CreekPath’s third round was funded by new investor Lehman Brothers Venture Partners and existing investors New Enterprise Associates, A.G. Edwards Capital, TeleSoft Partners and Sequel Partners. The storage operations management startup has raised $54 million to date.

The company also announced the appointment of Mark Sutter as vice president of engineering. Sutter was most recently in charge of development of storage, server, and cluster management products for the Veritas CommandCentral product line.

Not one to let storage editors rest, CreekPath also launched the CreekPath “Path to Value” solution, a combination of the CreekPath Storage Operations Management suite and a delivery methodology that helps enterprise customers quickly achieve business value from their storage infrastructure investments. The launch coincides with the latest release of the company’s CreekPath suite.

“I think the most impressive thing about this company is their execution,” says Nancy Hurley, senior analyst at Enterprise Strategy Group. “The management team has been very focused on targeting enterprise accounts, and have built not only a scalable, effective solution, but they have also built up a support team that makes sure users get the most out of their product and use its full capability. The solution is very strong, with a great deal of depth to help administrators reclaim capacity, automate provisioning tasks and more effectively manage their storage environment.

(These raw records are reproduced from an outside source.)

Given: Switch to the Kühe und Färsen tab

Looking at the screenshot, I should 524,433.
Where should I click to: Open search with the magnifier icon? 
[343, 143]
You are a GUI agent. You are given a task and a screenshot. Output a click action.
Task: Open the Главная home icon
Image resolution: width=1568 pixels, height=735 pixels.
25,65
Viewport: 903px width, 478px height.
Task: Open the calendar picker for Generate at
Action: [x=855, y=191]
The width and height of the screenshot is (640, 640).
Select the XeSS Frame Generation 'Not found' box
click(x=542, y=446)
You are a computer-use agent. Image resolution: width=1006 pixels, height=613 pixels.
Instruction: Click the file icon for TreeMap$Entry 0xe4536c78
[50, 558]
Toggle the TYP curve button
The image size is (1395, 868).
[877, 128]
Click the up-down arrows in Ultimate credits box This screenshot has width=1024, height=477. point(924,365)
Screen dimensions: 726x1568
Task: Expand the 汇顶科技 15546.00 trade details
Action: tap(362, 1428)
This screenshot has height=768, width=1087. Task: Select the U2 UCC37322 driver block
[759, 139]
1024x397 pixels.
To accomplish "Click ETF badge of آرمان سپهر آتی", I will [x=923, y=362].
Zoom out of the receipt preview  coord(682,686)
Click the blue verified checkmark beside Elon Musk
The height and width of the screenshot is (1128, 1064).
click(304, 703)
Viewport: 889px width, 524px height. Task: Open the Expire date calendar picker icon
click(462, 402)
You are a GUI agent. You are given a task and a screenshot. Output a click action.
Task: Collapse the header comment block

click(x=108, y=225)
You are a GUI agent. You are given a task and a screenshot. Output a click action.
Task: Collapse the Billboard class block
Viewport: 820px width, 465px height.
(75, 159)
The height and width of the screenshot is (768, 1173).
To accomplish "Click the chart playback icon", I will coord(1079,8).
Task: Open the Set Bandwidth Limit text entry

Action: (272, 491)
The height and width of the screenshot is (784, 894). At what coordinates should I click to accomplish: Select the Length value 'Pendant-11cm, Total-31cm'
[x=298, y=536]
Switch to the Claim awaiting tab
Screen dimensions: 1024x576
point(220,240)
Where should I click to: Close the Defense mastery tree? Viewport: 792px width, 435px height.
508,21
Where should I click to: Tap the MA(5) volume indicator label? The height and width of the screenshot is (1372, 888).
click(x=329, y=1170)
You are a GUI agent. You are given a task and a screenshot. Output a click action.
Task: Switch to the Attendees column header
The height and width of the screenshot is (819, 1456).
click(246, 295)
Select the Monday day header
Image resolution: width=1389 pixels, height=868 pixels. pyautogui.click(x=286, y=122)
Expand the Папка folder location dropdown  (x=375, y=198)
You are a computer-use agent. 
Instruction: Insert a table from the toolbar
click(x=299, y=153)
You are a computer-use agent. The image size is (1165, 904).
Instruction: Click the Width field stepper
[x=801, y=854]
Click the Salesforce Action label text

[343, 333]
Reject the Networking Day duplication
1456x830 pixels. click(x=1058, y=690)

But beyond that, CreekPath provides users with a plan to move to an automated environment, and will assist them every step of the way.”

The result, Hurley says, has been a number of “large-scale, high-dollar implementations,” and repeat business as users expand the amount of storage under management. “Their average initial deal is in the area of $750,000, with a great deal of repeat business, and that’s the kind of business that attracts VCs and high-level execs from the competition,” Hurley told Enterprise Storage Forum.

CreekPath CEO Dennis Grant says the company found that there was demand for services from its enterprise customer base, so it spent the last year developing a professional services team to help customers get the most out of their investment.

Grant says the company’s neutrality and software focus help it with customers because it has “no conflict” and no hardware to sell, and its ability to find and utilize “orphan storage” can delay new hardware purchases. “Our independence seems to work well,” he says.

CreekPath helps storage utilization by integrating discovery, visualization, reporting and management of storage resources to simplify and automate management tasks while improving return on investment and reducing total cost of ownership.

The Path to Value roadmap illustrates the technology and steps organizations should follow to take advantage of their storage solutions while achieving benefits and cost reductions as they move toward “business-driven storage supply chain management.”

Version 3.2 of the CreekPath suite adds a managed element dependency view that gives customers a view from any perspective. This allows clients to see interdependencies and relationships between all elements in the storage supply chain and provide on-the-spot troubleshooting, the company says.

CreekPath claims “the most extensive storage array and interconnect device support in the industry.” New in 3.2 is the discovery, visualization, monitoring and reporting on Sybase databases.

CreekPath is compliant with the existing Storage Management Initiative (SMI-S) specification. The company supplements the SMI interface with native APIs to expose features and capabilities of the installed storage elements.